Unnamed: 0,first_name,last_name,email,store_id
0,Mike,Hillyer,Mike.Hillyer@sakilastaff.com,1
1,Jon,Stephens,Jon.Stephens@sakilastaff.com,2


##### 2.	We will need separate counts of inventory items held at each of your two stores. 

In [15]:
pd.read_sql("""SELECT store_id, 
               COUNT(inventory_id) AS inventory_items
               FROM inventory
               GROUP BY store_id; """, conn)

Unnamed: 0,store_id,inventory_items
0,1,2270
1,2,2311


###### 3.	We will need a count of active customers for each of your stores. Separately, please. 

In [16]:
pd.read_sql(""" SELECT store_id, 
                COUNT(customer_id) AS active_customers
                FROM customer
                WHERE active = 1
                GROUP BY store_id;""", conn)

Unnamed: 0,store_id,active_customers
0,1,318
1,2,266


###### 4.	In order to assess the liability of a data breach, we will need you to provide a count of all customer email addresses stored in the database. 

In [21]:
pd.read_sql("""SELECT COUNT(email) AS emails
               FROM customer; """, conn)

Unnamed: 0,emails
0,599


##### 5.	We are interested in how diverse your film offering is as a means of understanding how likely  you are to keep customers engaged in the future. Please provide a count of unique film titles  you have in inventory at each store and then provide a count of the unique categories of films you provide. 

In [22]:
pd.read_sql(""" SELECT store_id, 
                COUNT(DISTINCT film_id) AS unique_films
                FROM inventory
                GROUP BY store_id;""", conn)

Unnamed: 0,store_id,unique_films
0,1,759
1,2,762


In [23]:
pd.read_sql(""" SELECT 
                COUNT(DISTINCT name) AS unique_categories
                FROM category; """, conn)

Unnamed: 0,unique_categories
0,16


##### 6.	We would like to understand the replacement cost of your films. Please provide the replacement cost for the film that is least expensive to replace, the most expensive to replace, and the average of all films you carry.

In [24]:
pd.read_sql(""" SELECT 
                MIN(replacement_cost) AS least_expensive, 
                MAX(replacement_cost) AS most_expensive, 
                AVG(replacement_cost) AS average_replacement_cost
                FROM film;""", conn)

Unnamed: 0,least_expensive,most_expensive,average_replacement_cost
0,9.99,29.99,19.984


###### 7. We are interested in having you put payment monitoring systems and maximum payment processing restrictions in place in order to minimize the future risk of fraud by your staff. Please provide the average payment you process, as well as the maximum payment you have processed.

In [25]:
pd.read_sql(""" SELECT
                AVG(amount) AS average_payment, 
                MAX(amount) AS max_payment
                FROM payment;""", conn)

Unnamed: 0,average_payment,max_payment
0,4.200667,11.99


###### 8.	We would like to better understand what your customer base looks like.  Please provide a list of all customer identification values, with a count of rentals they have made all-time, with your highest volume customers at the top of the list.

In [26]:
pd.read_sql(""" SELECT 
                customer_id, 
                COUNT(rental_id) AS number_of_rentals
                FROM rental
                GROUP BY customer_id
               ORDER BY COUNT(rental_id) DESC; """, conn)
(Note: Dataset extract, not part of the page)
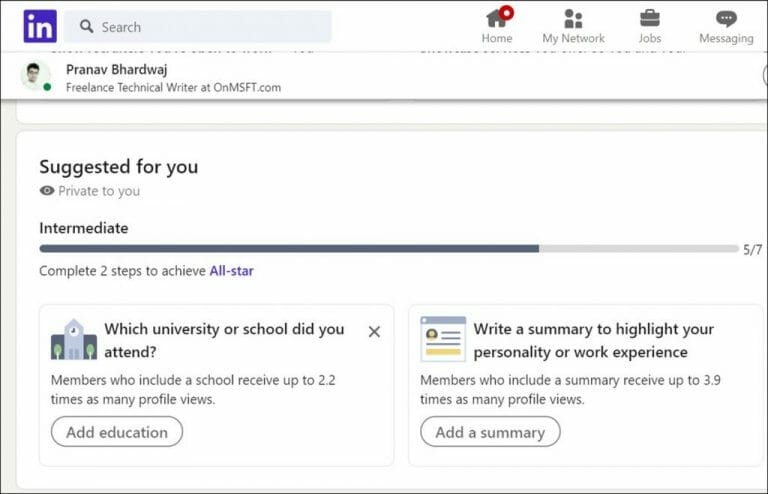This screenshot has height=494, width=768.
Task: Follow the All-star link
Action: [231, 271]
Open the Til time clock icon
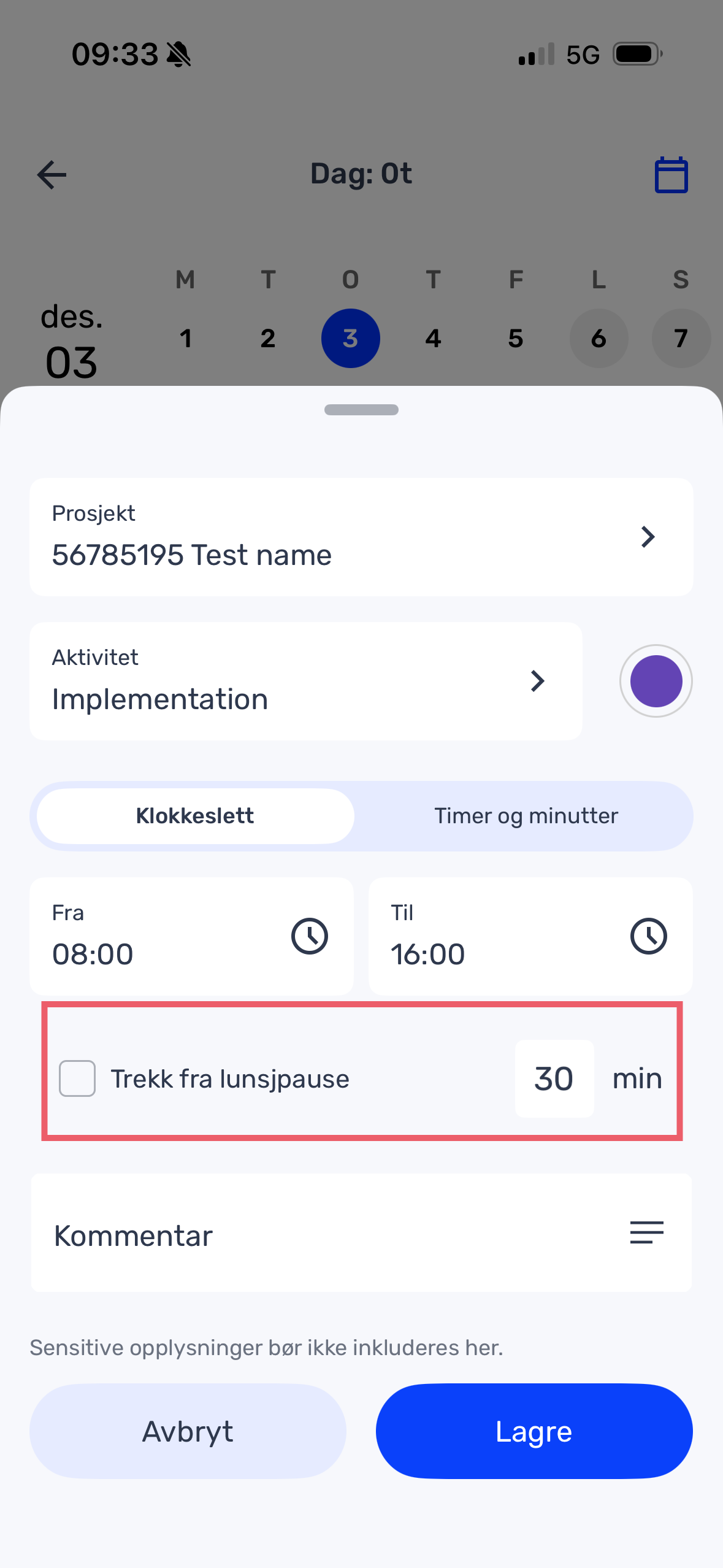Screen dimensions: 723x1568 click(649, 936)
Unnamed: 0,customer_id,number_of_rentals
0,148,46
1,526,45
2,236,42
3,144,42
4,75,41
...,...,...
594,136,15
595,110,14
596,281,14
597,61,14


###### 9. My partner and I want to come by each of the stores in person and meet the managers. Please send over the managers’ names at each store, with the full address of each property (street address, district, city, and country please).  

In [27]:
pd.read_sql("""SELECT 
               staff.first_name AS manager_first_name, 
               staff.last_name AS manager_last_name,
               address.address, 
               address.district, 
               city.city, 
               country.country
               FROM store
               LEFT JOIN staff ON store.manager_staff_id = staff.staff_id
               LEFT JOIN address ON store.address_id = address.address_id
               LEFT JOIN city ON address.city_id = city.city_id
               LEFT JOIN country ON city.country_id = country.country_id;""",conn)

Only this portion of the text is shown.